Subrings of a Ring: Intersection as Subring

[pivoxa15]

Homework Statement

Show that the intersection of any two subrings of a ring is a subring.

The Attempt at a Solution

It seems abstract.

suppose a+b=c and a*b=d

Then if c is in A and B (where A and B are subrings) then the intersection of A and B denoted by C contains c and if C contains more the one element then it must contain a and b.

My argument may not be general enough.

 

[rudinreader]

The argument doesn't seem to get to the point - you probably should use a "subring test theorem", here is one description on wiki: http://en.wikipedia.org/wiki/Subring_test

So take subrings A, B, and show the intersection satisfies the subring test.

 

[HallsofIvy]

Homework Statement

Show that the intersection of any two subrings of a ring is a subring.

The Attempt at a Solution

It seems abstract.

suppose a+b=c and a*b=d

Then if c is in A and B (where A and B are subrings) then the intersection of A and B denoted by C contains c and [/b]if C contains more the one element then it must contain a and b.[/b]

How does this follow? the way you have said it, c is just a member of C and has nothing to do with a and b. (There may be many different a and b such that a+ b= c for a given c.)
You need to show "if a and b are in C, then -a is in C, a+ b is in C, and a*b is in C. Since 0 and 1 must be in any ring, they must be in A and B and so in C.

 

[Mystic998]

0 has to be in any ring, but a subring doesn't doesn't have to contain the multiplicative identity (assuming the original ring even has one). A good example is 2Z in Z.

Of course, that's entirely beside the point, but the question has already been answered, and I like being persnickety.

 

[Hurkyl]

0 has to be in any ring, but a subring doesn't doesn't have to contain the multiplicative identity (assuming the original ring even has one). A good example is 2Z in Z.

Of course, that's entirely beside the point, but the question has already been answered, and I like being persnickety.

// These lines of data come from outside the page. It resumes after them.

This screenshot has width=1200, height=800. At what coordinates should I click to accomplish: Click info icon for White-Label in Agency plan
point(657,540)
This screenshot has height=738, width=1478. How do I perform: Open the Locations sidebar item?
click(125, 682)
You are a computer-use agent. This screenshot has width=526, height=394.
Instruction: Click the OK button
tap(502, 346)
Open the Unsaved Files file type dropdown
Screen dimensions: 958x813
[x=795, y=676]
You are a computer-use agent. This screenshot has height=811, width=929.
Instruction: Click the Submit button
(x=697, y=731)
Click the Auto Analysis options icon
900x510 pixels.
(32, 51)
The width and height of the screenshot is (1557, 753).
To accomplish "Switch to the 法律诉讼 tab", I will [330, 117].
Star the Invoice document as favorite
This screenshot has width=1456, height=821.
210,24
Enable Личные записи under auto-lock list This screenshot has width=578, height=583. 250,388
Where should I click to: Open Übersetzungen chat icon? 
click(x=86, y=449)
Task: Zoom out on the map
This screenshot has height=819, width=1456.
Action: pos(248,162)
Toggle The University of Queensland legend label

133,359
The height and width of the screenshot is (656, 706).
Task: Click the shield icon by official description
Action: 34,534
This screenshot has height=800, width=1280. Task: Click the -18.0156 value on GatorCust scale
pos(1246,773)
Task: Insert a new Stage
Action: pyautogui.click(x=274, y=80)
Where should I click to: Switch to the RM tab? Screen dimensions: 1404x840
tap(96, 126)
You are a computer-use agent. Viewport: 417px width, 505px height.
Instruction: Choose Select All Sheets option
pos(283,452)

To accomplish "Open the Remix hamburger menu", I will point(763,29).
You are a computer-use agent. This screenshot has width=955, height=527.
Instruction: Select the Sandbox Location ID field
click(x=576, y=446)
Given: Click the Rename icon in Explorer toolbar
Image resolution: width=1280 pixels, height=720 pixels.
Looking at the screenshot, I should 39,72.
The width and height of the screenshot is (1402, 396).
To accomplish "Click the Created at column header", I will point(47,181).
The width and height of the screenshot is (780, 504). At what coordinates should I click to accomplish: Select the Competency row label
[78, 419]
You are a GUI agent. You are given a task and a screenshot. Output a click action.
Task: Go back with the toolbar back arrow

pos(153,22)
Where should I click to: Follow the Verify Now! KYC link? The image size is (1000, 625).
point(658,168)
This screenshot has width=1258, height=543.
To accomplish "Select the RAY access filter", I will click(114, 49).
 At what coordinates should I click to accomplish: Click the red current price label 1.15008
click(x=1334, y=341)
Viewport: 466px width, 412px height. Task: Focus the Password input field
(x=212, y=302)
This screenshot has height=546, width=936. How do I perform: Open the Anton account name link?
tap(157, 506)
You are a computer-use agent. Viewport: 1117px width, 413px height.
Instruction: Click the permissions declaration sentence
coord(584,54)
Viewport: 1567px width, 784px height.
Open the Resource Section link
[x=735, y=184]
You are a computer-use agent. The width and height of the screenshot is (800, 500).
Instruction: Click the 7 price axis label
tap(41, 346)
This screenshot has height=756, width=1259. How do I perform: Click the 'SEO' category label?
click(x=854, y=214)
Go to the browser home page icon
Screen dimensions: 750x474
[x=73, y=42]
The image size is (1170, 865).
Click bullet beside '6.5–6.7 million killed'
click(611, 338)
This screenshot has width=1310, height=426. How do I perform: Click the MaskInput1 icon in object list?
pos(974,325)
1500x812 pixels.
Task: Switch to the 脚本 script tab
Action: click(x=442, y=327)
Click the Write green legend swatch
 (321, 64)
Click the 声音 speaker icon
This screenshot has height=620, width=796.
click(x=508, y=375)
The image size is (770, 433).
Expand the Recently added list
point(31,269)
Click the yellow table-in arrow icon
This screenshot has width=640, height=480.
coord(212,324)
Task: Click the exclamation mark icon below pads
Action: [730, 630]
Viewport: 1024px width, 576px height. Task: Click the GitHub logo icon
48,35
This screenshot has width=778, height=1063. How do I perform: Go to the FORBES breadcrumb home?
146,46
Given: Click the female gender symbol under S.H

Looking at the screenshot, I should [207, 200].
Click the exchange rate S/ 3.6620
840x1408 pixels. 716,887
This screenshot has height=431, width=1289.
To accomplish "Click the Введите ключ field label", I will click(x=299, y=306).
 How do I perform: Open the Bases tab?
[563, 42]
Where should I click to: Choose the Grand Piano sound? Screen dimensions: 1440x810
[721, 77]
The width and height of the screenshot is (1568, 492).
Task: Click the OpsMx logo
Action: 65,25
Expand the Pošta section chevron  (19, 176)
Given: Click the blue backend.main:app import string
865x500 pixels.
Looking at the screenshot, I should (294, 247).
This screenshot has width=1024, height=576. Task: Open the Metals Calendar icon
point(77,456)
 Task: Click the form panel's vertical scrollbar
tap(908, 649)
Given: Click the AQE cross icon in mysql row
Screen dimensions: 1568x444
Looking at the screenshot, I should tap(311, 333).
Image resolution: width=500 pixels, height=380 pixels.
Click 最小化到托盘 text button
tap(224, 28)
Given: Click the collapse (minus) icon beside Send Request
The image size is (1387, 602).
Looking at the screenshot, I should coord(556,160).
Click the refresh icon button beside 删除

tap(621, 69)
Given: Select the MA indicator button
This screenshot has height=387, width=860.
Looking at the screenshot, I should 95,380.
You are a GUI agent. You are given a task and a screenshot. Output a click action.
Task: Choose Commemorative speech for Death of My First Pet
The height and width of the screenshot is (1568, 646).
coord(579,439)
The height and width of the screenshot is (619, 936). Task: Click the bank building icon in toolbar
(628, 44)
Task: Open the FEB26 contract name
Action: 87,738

I think the definition that rings have '1' is sufficiently pervasive that it should be assumed when not otherwise specified... honestly, the magma algebra system is the only context I've ever seen where a "ring" is not used to mean a unital associative algebra.

 

[pivoxa15]

How does this follow? the way you have said it, c is just a member of C and has nothing to do with a and b. (There may be many different a and b such that a+ b= c for a given c.)
You need to show "if a and b are in C, then -a is in C, a+ b is in C, and a*b is in C. Since 0 and 1 must be in any ring, they must be in A and B and so in C.

So the answer is quite simple?

 

[HallsofIvy]

Yes, it is quite simple.

Let a and b be in the intersection of A and B, then a+ b is in A because ______

 

[ZioX]

I still think the joke that goes 'I pronounce 'RNG' as wrong' is uproariously funny.